On the first hole, there was I, ready to spot, about 300 yards down the fairway, among the palm trees, watching my group tee off. The first 2 players both found the centre of the fairway, then trouble loomed from out of a clear blue sky.  I didn’t spot it until it was too late, after Italian golfer, Guido Migliozzi hit a powerful tee shot, with a lot of right draw on the ball, next thing I knew the ball had found me, knocking me right on the head!  I hit the deck, suffering a big gash to my skull, claret all over my sheet full of notes, suddenly, all attention was on me, with a swift acting medical team causing a stir, before whisking me off to an ambulance, literally having to be carried off the field, and on my way all the way up to the capital, Las Palmas, to get my flesh wound, and cracked nut, stapled back together along with a precautionary head scan.  5 hours later I was discharged and luckily all was ok.  Funny thing was, I actually did the young Italian a favour, as his ball bounced back onto the fairway, rather than getting stuck among the trees, but the price was having to get my head examined, and ending up looking like Mister Bump.

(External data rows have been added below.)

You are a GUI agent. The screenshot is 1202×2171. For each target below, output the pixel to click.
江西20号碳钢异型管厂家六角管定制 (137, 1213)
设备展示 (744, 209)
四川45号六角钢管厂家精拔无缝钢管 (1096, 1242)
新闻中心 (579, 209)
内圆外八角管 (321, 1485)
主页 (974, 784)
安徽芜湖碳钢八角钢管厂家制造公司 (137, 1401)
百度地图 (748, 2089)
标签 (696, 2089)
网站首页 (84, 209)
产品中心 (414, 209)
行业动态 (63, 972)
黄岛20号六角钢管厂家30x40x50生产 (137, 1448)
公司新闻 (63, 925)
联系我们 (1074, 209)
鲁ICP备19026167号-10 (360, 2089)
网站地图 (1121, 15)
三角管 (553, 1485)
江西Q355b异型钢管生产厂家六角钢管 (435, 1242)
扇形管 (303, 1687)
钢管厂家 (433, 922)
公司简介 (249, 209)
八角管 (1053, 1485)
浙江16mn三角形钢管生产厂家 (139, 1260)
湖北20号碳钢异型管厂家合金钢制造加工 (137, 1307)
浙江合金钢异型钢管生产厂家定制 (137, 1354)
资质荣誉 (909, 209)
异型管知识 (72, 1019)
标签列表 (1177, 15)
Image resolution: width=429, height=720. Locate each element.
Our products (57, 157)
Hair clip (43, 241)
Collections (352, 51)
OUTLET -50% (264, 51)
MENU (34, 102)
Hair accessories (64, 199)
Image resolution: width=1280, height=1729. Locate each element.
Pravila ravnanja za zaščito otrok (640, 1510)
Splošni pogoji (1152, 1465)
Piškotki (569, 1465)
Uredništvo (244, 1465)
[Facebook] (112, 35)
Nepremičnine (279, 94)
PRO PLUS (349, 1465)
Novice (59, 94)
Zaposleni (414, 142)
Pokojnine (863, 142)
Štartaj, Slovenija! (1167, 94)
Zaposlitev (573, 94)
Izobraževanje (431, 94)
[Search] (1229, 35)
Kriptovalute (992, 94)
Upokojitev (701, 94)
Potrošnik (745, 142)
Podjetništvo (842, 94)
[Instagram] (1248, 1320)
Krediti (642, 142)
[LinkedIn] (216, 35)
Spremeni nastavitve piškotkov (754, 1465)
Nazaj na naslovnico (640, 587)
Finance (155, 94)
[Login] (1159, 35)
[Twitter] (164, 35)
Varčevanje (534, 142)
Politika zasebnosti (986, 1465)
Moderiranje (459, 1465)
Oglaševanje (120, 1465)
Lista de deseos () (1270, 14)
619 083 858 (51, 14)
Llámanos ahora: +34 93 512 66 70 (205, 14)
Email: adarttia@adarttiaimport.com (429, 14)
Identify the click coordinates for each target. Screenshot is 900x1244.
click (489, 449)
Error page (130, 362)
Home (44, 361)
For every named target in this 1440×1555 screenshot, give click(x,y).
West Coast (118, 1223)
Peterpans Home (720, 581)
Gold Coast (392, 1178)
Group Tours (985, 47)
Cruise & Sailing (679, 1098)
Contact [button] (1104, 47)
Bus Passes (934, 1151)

Nevertheless, I managed to make it back to the course for day two, with producers and crew all being really kind and making a fuss of me, and to see the rest of the tournament, incident free. Though it certainly hurt, I thoroughly enjoyed the amazing experience of getting up close and personal in one of the worlds great golfing tournaments, right here on the island I love most.

On the final day, Migliozzi actually took the time to come and find me, to apologise for trying to kill me with his rogue ball. He even gave me a few little gifts, and a personnel hand written letter, which really meant a lot to me.

There is talk of the European Tour returning again next year.  The coverage the TV gave was of course excellent promotion for the golf course, and the local area as well as our beautiful Island, with a steady stream of complimentary commentaries from the TV presenters, being broadcast across the world to an audience in its millions.   Lets hope they ask me again to volunteer next year, but this time I might just wear a tin helmet.

Following the great success on Gran Canaria’s most famous sunny southern coast, the European Tours production headed off to a markedly cloudier week on the Costa Adeje to take on the next two events back-to-back: the Tenerife Open and the Tenerife Championship, added to the calendar at the last minute following the postponement of the Open de France.